I remember the first time I was put behind the wheel of a car. It was in the country and I was given an empty stretch of unsealed road to roll along. The most challenging thing about was navigating a couple of huge craters in the middle of the road (well that’s the way I remember them ). Anyway, I was driving along approaching the end of the straight, roaring along at 15kms, when we started to approach a bend in the road. My uncle, who was sitting next to me, started to panic that I wasn’t going to turn the car around the corner and so he started yelling at me to turn and grabbed the steering wheel. Up to this point, I’d been doing pretty well, but now I panicked as well. Being new to this, my brain didn’t really have it clear on which pedal was for the brake and which one was for the accelerator. In this atmosphere of panic, rather than stopping the car, my foot pressed down on the accelerator while he held on to he wheel. In a couple of seconds, we had swiped a small tree, before somehow we managed to regain control of the car. Luckily, the car came away with only minor damage and, most importantly only our ego’s were injured in the event.
I use this example because it illustrates how when we are motivated by fear, we can often act in ways that precipitate precisely the outcome we are trying to avoid. The classic is when, someone tries to talk you out of doing something that you are set on, and the more they interfere, the more committed you become taking your original path – now, not because it is the best path, but probably just because it is the one they don’t want you to take. You sometimes see this with horses being led into trailers. If the horse senses it’s being forced it will start using all its power to resist something which only a few moments earlier it might have done easily (equestrians are welcome to correct me on this. This is just my casual observation).
The difference can be very subtle. But, it’s the difference between gently guiding a process and applying to much pressure. The difference is all in the mind. When we act with faith and confidence, we bring a special energy to any interaction. However, when we act with fear, negative energies are created. This is why I say that when we interfere, we go ‘into fear’.
In this state of interference, lots of things start happening that precipitate the outcome you want to avoid. Your focus is on what you don’t want to happen, rather than what you want. You don’t drive along the road focusing on all the things you don’t want to hit do you? No, you focus on where you need to go in order to stay clear of collisions.
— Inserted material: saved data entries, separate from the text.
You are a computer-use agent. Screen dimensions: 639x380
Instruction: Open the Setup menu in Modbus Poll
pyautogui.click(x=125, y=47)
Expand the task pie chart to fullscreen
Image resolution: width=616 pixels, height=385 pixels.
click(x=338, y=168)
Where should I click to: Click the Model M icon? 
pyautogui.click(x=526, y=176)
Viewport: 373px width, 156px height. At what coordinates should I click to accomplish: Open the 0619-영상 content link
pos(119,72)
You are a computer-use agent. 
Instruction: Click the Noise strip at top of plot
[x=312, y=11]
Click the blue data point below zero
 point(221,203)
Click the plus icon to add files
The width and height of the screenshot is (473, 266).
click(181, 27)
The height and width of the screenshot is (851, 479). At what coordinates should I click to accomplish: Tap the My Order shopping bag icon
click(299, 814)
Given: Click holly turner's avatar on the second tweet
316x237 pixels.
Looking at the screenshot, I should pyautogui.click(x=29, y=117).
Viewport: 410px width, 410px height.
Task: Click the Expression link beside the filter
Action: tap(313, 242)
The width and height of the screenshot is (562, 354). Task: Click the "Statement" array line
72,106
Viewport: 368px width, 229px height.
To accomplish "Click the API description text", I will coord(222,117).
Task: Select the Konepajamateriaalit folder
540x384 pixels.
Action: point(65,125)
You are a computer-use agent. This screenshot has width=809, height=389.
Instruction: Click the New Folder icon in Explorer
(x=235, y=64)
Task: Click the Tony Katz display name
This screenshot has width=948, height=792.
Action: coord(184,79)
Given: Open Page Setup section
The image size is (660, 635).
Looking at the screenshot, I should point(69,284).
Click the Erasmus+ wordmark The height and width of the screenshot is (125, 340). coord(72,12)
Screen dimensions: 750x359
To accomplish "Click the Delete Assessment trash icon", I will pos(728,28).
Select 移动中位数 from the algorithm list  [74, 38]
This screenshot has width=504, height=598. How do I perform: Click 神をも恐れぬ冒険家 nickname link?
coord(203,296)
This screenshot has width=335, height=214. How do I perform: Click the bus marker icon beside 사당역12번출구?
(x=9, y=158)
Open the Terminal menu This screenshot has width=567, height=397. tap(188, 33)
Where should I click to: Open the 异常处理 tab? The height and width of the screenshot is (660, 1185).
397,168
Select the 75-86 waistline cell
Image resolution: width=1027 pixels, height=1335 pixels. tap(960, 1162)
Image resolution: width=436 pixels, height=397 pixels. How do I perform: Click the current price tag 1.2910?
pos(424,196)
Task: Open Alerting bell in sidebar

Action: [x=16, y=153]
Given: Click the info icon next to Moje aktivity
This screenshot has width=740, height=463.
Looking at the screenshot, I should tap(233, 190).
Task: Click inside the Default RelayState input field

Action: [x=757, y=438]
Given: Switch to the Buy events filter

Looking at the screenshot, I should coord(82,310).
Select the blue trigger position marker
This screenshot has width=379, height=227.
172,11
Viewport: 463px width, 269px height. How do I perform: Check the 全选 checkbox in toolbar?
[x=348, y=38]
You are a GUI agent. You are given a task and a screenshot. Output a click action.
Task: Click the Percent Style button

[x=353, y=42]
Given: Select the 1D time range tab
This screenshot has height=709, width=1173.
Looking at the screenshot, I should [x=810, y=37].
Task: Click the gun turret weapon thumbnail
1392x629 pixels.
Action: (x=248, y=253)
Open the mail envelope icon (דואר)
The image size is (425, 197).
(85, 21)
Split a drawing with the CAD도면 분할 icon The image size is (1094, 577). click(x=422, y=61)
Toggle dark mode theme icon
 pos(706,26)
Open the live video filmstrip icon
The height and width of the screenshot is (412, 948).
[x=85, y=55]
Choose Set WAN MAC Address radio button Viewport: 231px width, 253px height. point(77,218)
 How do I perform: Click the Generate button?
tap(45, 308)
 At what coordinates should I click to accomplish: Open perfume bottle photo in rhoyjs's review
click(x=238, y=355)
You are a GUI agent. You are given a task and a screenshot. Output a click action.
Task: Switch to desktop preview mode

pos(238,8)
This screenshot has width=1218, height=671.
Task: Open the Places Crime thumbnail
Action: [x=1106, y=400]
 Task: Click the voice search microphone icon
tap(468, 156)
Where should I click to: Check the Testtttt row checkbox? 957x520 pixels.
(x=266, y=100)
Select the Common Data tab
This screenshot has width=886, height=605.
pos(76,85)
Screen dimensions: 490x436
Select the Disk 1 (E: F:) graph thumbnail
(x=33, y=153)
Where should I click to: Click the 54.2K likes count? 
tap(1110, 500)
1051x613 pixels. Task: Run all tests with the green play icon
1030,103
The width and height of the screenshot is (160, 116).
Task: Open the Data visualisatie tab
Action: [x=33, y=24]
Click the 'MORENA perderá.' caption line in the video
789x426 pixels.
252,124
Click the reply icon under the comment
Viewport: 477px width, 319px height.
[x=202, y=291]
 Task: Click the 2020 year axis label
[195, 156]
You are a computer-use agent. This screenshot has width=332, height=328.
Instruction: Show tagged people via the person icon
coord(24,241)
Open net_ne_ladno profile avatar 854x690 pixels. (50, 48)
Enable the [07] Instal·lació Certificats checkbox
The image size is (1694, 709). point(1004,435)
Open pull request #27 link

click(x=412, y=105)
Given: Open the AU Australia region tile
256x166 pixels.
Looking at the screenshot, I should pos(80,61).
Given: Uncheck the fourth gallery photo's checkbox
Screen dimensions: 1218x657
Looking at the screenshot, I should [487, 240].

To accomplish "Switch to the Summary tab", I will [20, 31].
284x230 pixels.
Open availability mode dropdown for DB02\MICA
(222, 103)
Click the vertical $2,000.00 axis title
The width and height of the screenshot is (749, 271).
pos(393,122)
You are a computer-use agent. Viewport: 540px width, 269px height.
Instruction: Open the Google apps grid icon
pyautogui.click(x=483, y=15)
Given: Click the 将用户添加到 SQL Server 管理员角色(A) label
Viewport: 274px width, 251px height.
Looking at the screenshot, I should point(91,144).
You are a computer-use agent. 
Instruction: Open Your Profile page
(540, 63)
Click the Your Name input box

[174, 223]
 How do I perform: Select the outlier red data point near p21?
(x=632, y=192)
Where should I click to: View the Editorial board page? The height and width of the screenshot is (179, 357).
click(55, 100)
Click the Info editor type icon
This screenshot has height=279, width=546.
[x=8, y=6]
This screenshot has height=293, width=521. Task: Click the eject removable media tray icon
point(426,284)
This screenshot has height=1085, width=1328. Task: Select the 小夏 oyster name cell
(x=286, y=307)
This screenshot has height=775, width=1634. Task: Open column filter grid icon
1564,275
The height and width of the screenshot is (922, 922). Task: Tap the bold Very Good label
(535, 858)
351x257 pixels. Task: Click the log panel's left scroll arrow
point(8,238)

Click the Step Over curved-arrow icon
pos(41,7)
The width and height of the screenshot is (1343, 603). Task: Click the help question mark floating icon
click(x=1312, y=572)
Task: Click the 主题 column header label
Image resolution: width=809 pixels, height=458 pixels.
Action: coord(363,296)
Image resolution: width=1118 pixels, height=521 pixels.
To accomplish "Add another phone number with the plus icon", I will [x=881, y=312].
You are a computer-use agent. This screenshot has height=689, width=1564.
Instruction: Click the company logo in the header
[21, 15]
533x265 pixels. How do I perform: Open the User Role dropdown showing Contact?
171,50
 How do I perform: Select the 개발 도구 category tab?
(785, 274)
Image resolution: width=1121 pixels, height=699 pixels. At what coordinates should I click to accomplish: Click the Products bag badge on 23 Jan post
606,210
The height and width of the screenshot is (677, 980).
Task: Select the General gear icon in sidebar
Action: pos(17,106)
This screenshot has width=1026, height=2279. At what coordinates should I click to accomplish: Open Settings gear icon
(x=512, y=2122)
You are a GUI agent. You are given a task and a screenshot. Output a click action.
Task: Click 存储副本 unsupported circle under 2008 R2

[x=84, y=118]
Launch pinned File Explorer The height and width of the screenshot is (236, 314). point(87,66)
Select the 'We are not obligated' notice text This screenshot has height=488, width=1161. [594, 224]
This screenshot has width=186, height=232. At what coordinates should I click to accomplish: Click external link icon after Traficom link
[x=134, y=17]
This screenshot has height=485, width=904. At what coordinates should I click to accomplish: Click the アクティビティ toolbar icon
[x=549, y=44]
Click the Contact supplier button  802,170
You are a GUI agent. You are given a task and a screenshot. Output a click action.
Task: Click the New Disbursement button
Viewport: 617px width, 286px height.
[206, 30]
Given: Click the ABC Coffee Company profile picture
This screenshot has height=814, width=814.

In fear, you adopt what is known as a defence physiology (imagine the way a boxer stands ready to fight). The crucial thing is that your spine will tense and arc in a way that stretches the spinal chord. Not great for optimal function or thinking.
Now, years later I started taking some proper driving lessons. In the first couple of hours I did the odd erratic manoeuvre, and in a much more challenging urban environment. But we remained free of damage. I don’t think I was any better, but my teacher remained absolutely calm throughout the lesson, regardless of what I did. He just directed me confidently through the streets, calmly instructing me to use this or that gear, etc..
Today, then play with this. Start focusing on what you want to happen in the day, rather than what you want to avoid. Think about how receptive and helpful people are (especially when you’re dealing with someone you’ve experienced tension with in the past). Combine the skill with a visualisation strategy before going to park the car in your favourite spot. Even if you encounter resistance through the day, by holding your focus on what you want just watch how your positive energy influences those around you. And you might even get that parking spot too!
I’ve strayed from the original topic, but really they are part of the same thing. You won’t feel the need to interfere if you are focused on what you actually want to experience, or receive, or the way you want a situation to develop. Because in having this positive focus, you contribute towards the building of a more confident mind that will be able to guide the outcomes you desire without the need for force.
This is very simple, but it takes lots of practice. So, be patient and practice some mental discipline. Most people in my experience are actually trained to focus on the negative, so be prepared for retraining to take some time.